Beyond Individual Therapy: Ethical and Clinical Considerations for Intensives, Workshops, and Programs
DATE: Saturday, August 1, 2026
TIME: 9:30 a.m. to 12:30 p.m. ET // 8:30 a.m. to 11:30 a.m. CT // 6:30 a.m. to 9:30 a.m. PT // 7:30 a.m. to 10:30 a.m. MT
PLATFORM: Via Zoom Webinar
COST: $69
FEATURES:
- Live & Interactive Webinar
- Presentation Slides PDF & Additional Resources Included
- Provides for 3 CE hours of Ethics
This three-hour training explores the ethical, clinical, and practical considerations involved in offering therapeutic services beyond the traditional individual therapy hour, including intensives, workshops, groups, programs, and retreats. As clinicians increasingly explore alternative formats for care, it is essential to understand how these services intersect with informed consent, scope of practice, documentation, screening, boundaries, clinical appropriateness, accessibility, and risk management.

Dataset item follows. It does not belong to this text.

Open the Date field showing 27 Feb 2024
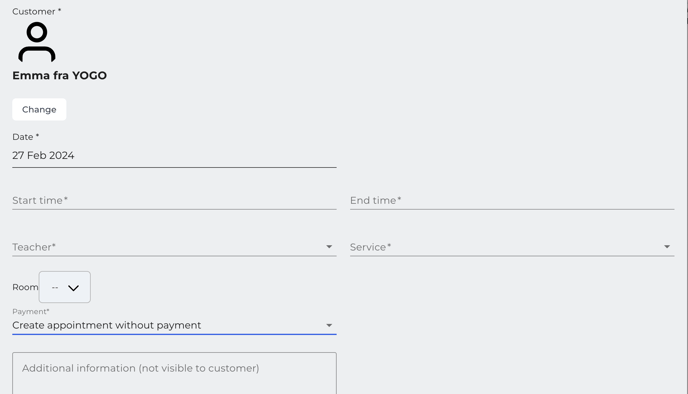The height and width of the screenshot is (394, 688). pos(174,155)
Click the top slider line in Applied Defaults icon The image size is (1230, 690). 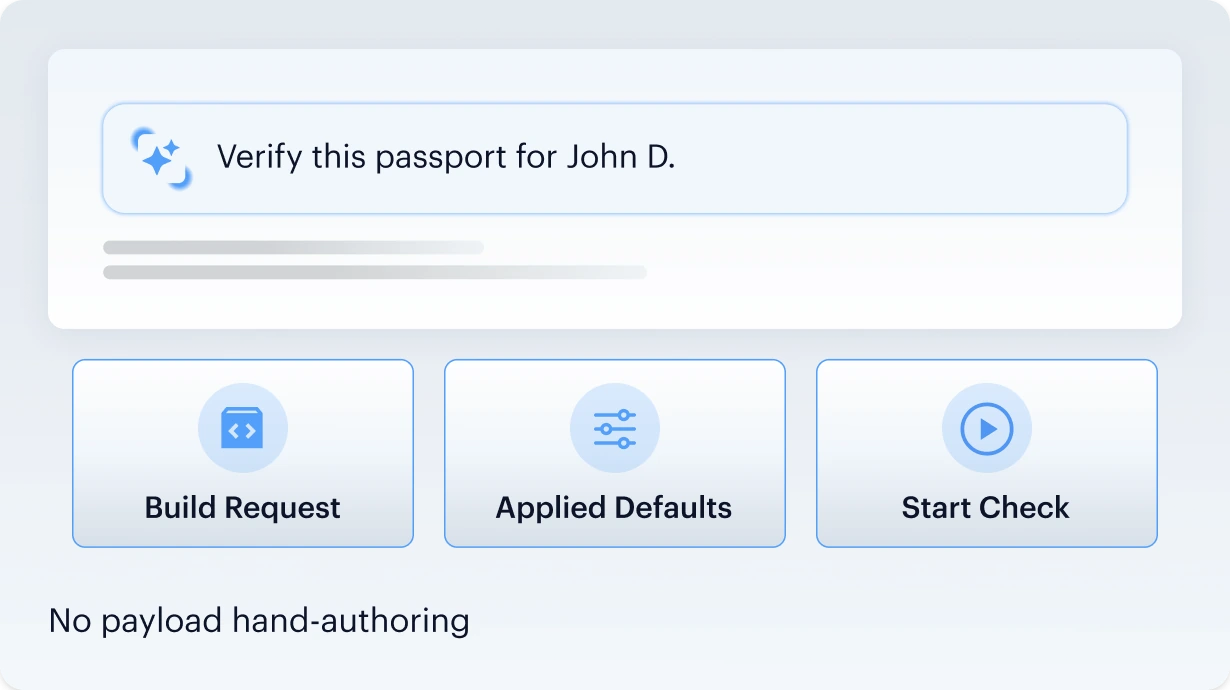coord(615,415)
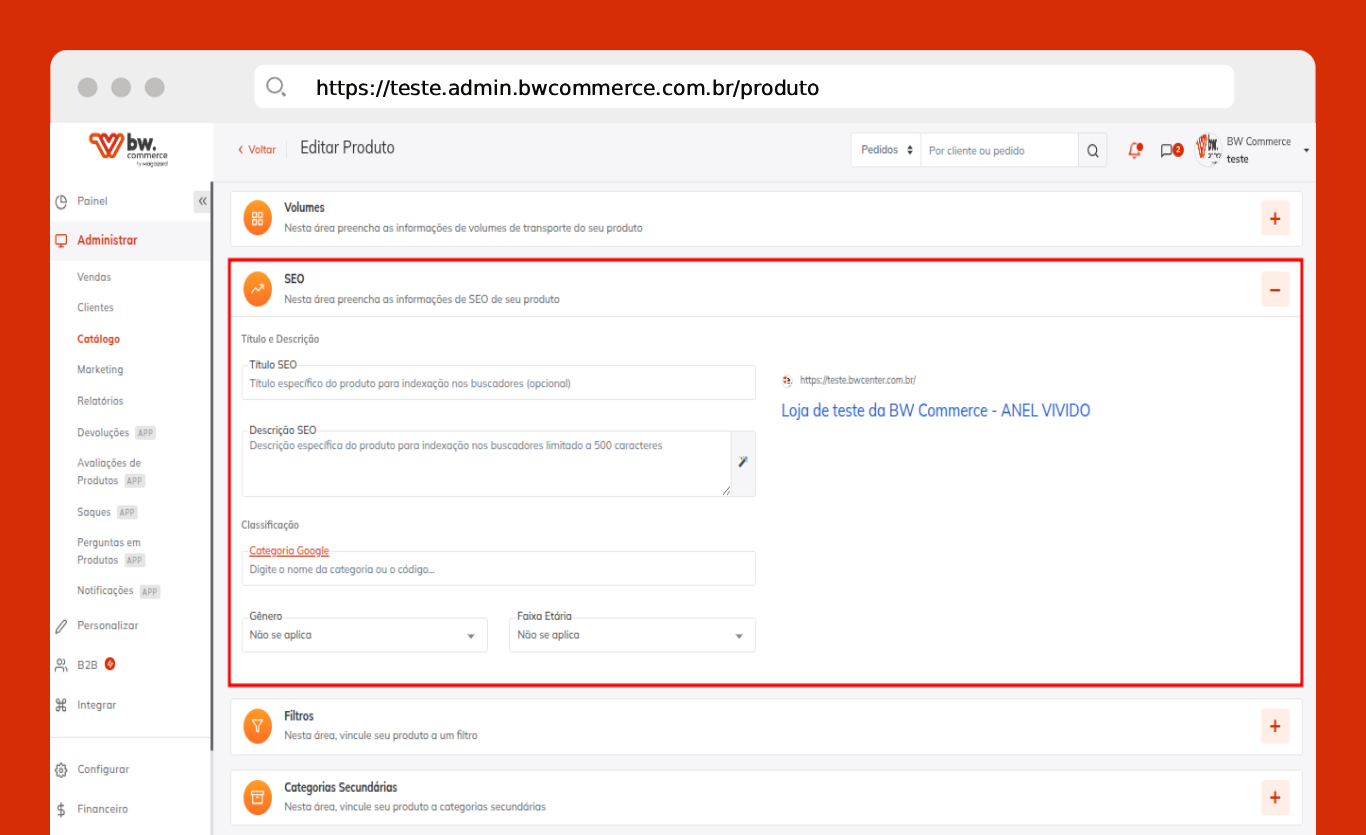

Through teaching, case examples, and applied discussion, participants will examine how to distinguish therapy, psychoeducation, coaching, consultation, and wellness-oriented services; identify ethical concerns that may arise in nontraditional service formats; and develop decision-making strategies that protect clients, clinicians, and the integrity of the therapeutic relationship. This training is designed to help mental health professionals think critically and ethically about when, how, and whether to offer services beyond 1:1 therapy.

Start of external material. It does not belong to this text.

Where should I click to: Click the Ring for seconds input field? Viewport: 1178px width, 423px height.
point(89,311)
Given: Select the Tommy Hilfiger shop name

Upon completion of the webinar, participants will be able to:
- Identify ethical and clinical considerations involved in offering intensives, workshops, groups, and retreats as mental health professionals.

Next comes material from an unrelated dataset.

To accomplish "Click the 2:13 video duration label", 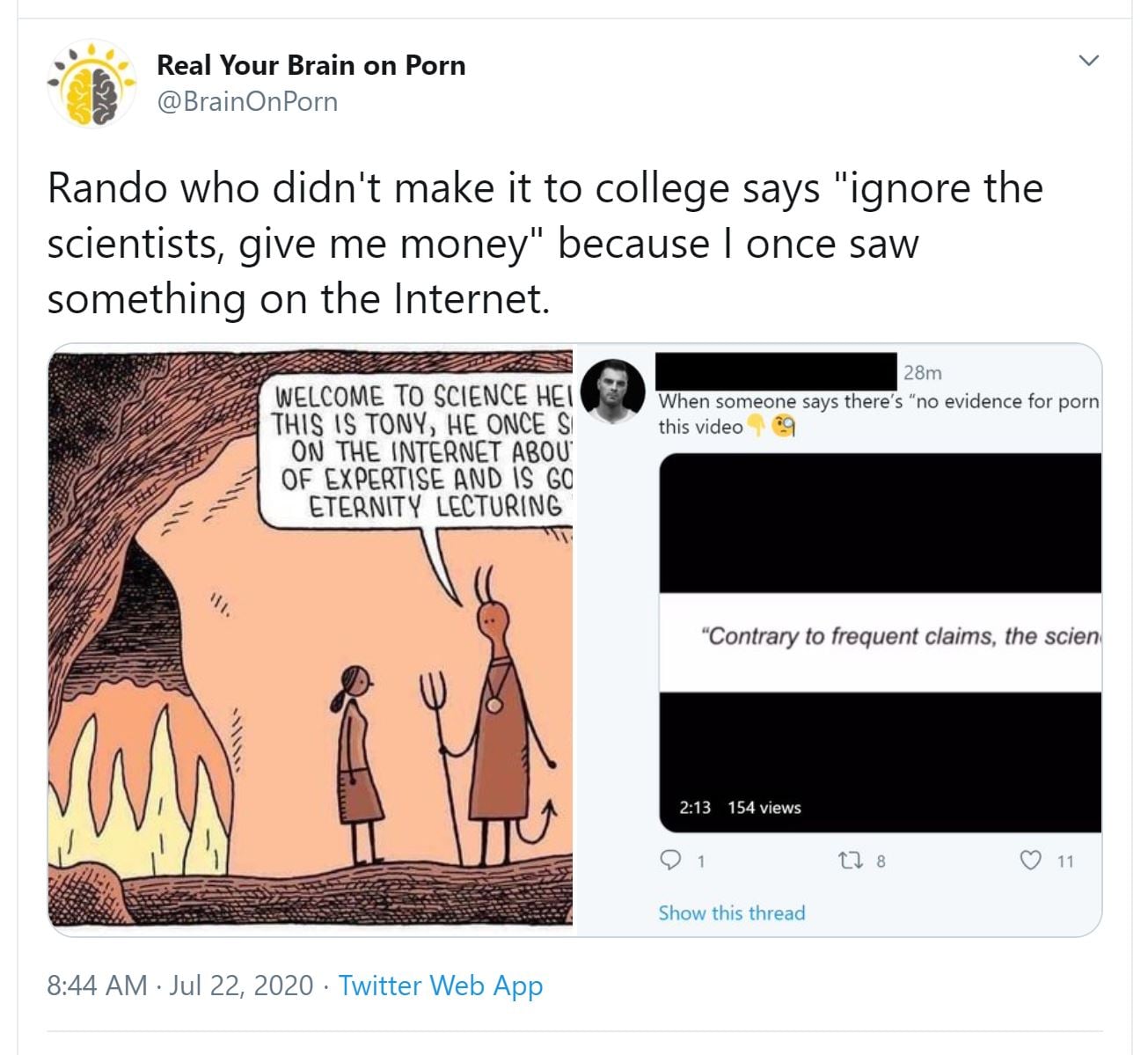I will [x=695, y=808].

- Differentiate between therapy, psychoeducation, coaching, consultation, and wellness-oriented services in order to clarify scope, informed consent, and participant expectations.
- Describe key risk-management considerations for alternative service formats, including screening, documentation, boundaries, confidentiality, crisis planning, accessibility, and referral procedures.
- Apply an ethical decision-making framework to determine the clinical appropriateness of a nontraditional service format for a given client population or presenting concern.